Laos e seus vizinhos socialistas
Para compreender o Laos, vale a pena dar uma olhada nos escritos dos seus próprios teóricos e líderes, como é o caso de Kaysone Phomvihane, principal líder político do país que governou de 1955 até sua morte em 1992. O seu pensamento é uma espécie de “Marxismo-Leninismo adaptado às circunstâncias do Laos”. Ele propôs, após a independência do país e a derrubada da monarquia em 1975, que o país tivesse que enfrentar cinco prioridades anteriores à construção do socialismo, sendo eles: 1. “normalizar” a vida do povo (em termos de alimentação, vestuário e abrigo); 2. fortalecer o poder do Partido (enraizado nas “zonas brancas” monarquistas); 3. estabelecer instituições estatais e abolir instituições feudais e coloniais; 4. conceber a governação pós-guerra; 5. “construir” a nação e integrar as minorias (mais de sessenta comunidades étnicas distintas coexistem no Laos, das quais o grupo ‘Lao’ é a maioria com quase 40% da população).
O desenvolvimento teórico e político do Laos tem a ver com a sua história particular marcada pela resistência armada à violência imperialista da França, do Japão e dos Estados Unidos, fazendo desse pequeno e pobre país o mais bombardeado da história da humanidade, muitas dessas bombas causam muitas mortes até os dias de hoje.

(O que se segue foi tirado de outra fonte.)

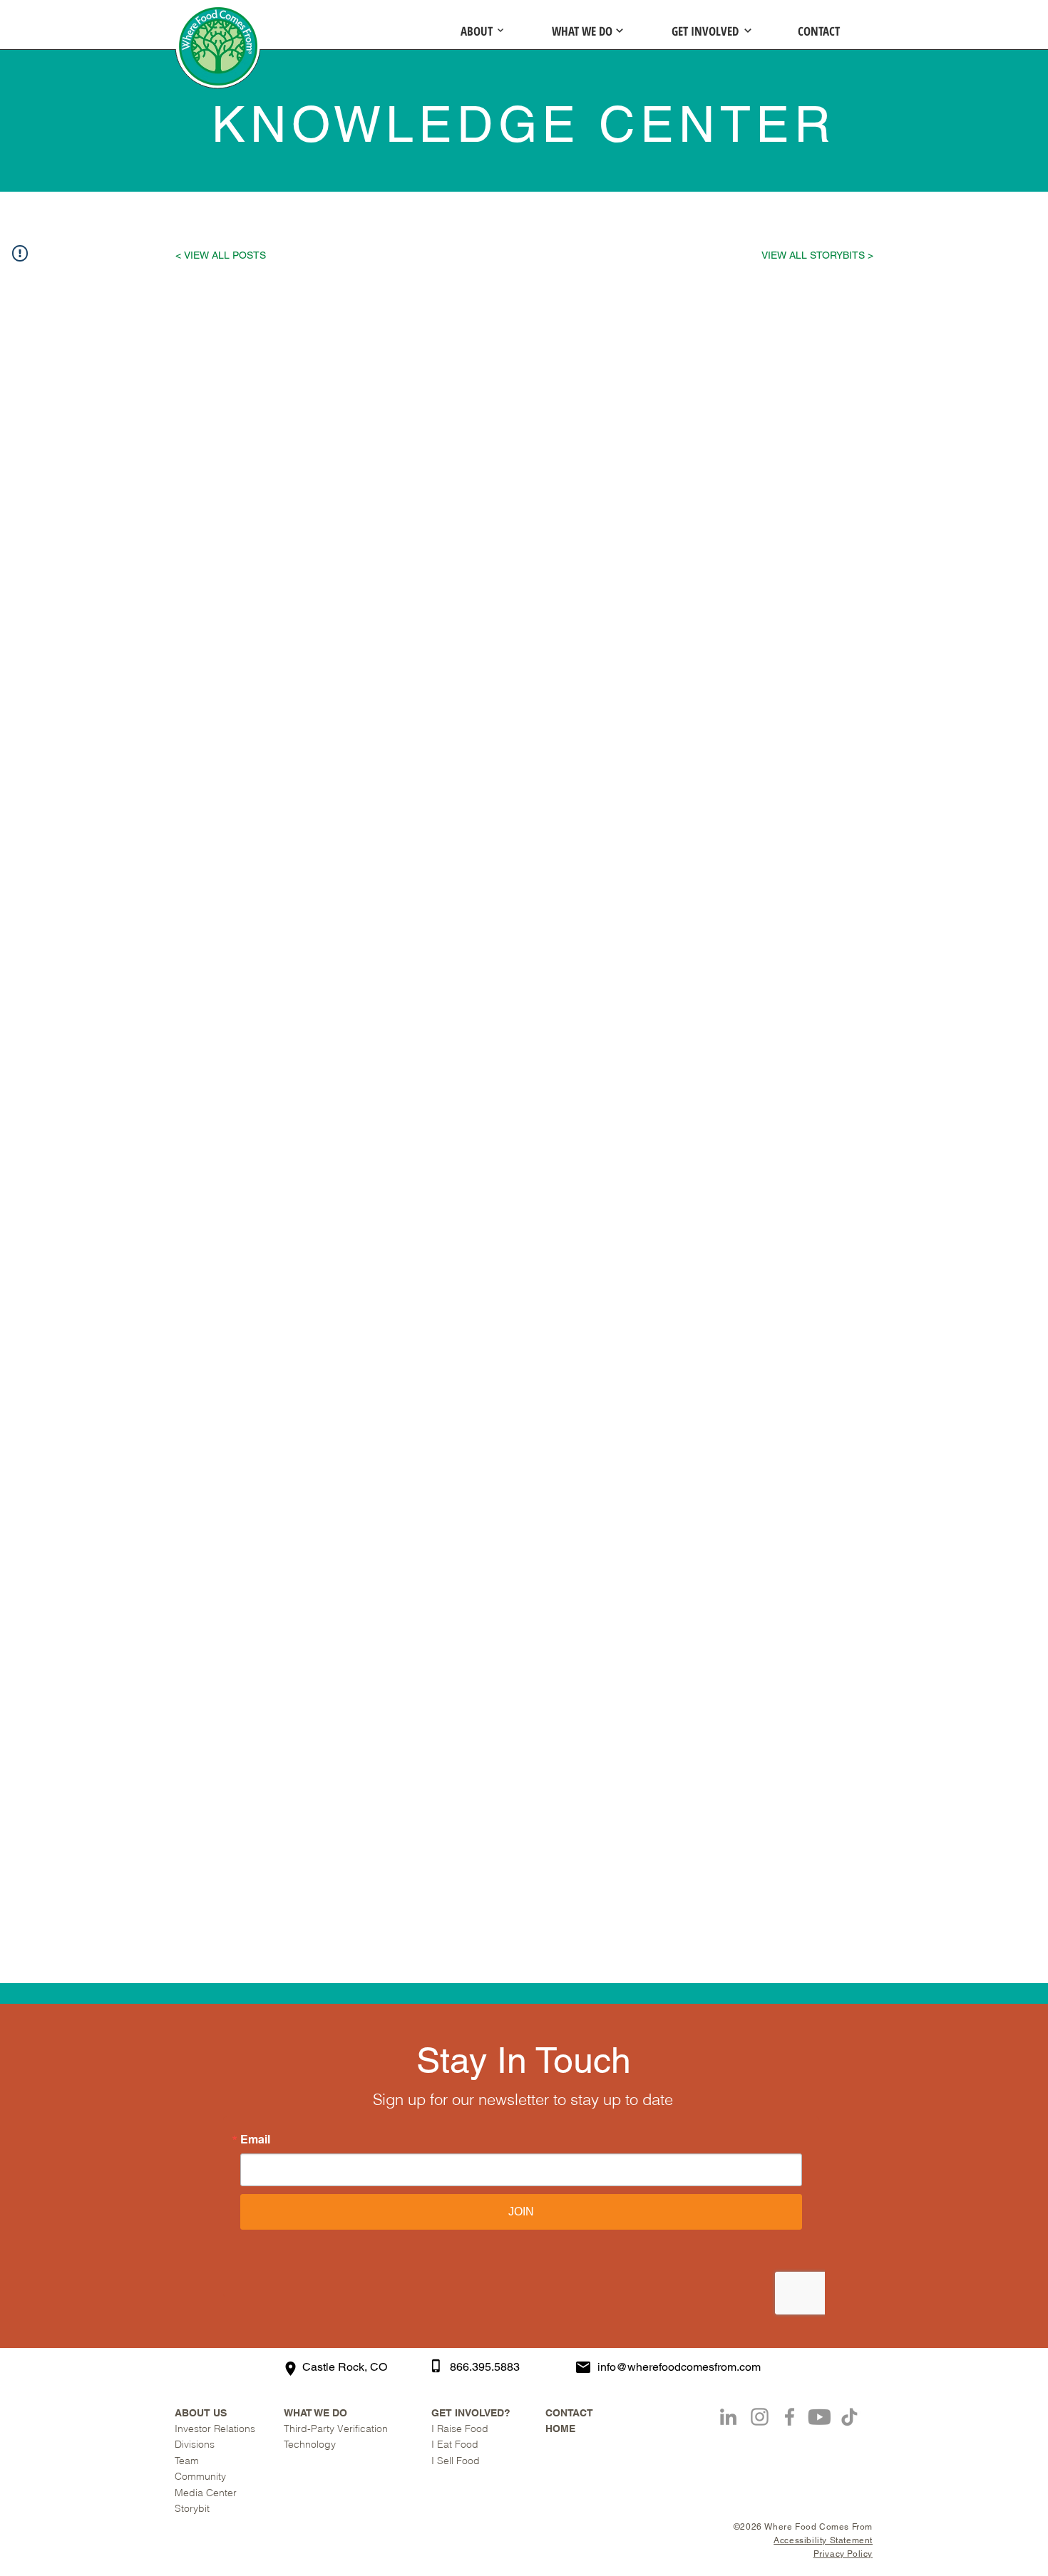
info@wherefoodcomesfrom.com (679, 2367)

Aproximadamente 50.000 perderam a vida durante a guerra com os EUA. E, desde que terminou em 1975, mais de 20 mil sofreram o mesmo destino quando explodiram bombas que se espalharam por todo o território nacional sem explodir a princípio.
A constituição do Laos especifica o seguinte: “Desde que o país foi libertado, o nosso povo tem cumprido unificadamente as duas tarefas estratégicas de Defesa e construção do país, especialmente a de empreender reformas a fim de mobilizar recursos dentro da nação para preservar o regime democrático popular e criar as condições para avançar em direção ao socialismo.” “Empreender reformas”, “mobilizar recursos”, “criar condições” e “avançar para o socialismo”. Este é o roteiro do socialismo com características do Laos. Como qualquer processo político, só o tempo dirá se haverá sucesso.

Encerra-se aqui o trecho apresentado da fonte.